> **Collected data**

****************

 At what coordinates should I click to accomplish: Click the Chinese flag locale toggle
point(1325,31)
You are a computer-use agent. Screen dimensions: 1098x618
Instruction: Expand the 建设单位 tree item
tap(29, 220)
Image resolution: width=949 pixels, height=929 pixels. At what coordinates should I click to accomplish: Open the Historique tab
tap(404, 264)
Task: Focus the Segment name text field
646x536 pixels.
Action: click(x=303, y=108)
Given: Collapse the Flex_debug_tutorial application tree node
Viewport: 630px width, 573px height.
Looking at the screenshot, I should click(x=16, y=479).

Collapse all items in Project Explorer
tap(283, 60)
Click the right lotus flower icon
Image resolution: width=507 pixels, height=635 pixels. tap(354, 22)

****************

> **Task goal**
When you answer, output each line of the data exactly as given, from its first line up to and including the one with "Task: Focus the Segment name text field".

> **Result of this exercise**
 At what coordinates should I click to accomplish: Click the Chinese flag locale toggle
point(1325,31)
You are a computer-use agent. Screen dimensions: 1098x618
Instruction: Expand the 建设单位 tree item
tap(29, 220)
Image resolution: width=949 pixels, height=929 pixels. At what coordinates should I click to accomplish: Open the Historique tab
tap(404, 264)
Task: Focus the Segment name text field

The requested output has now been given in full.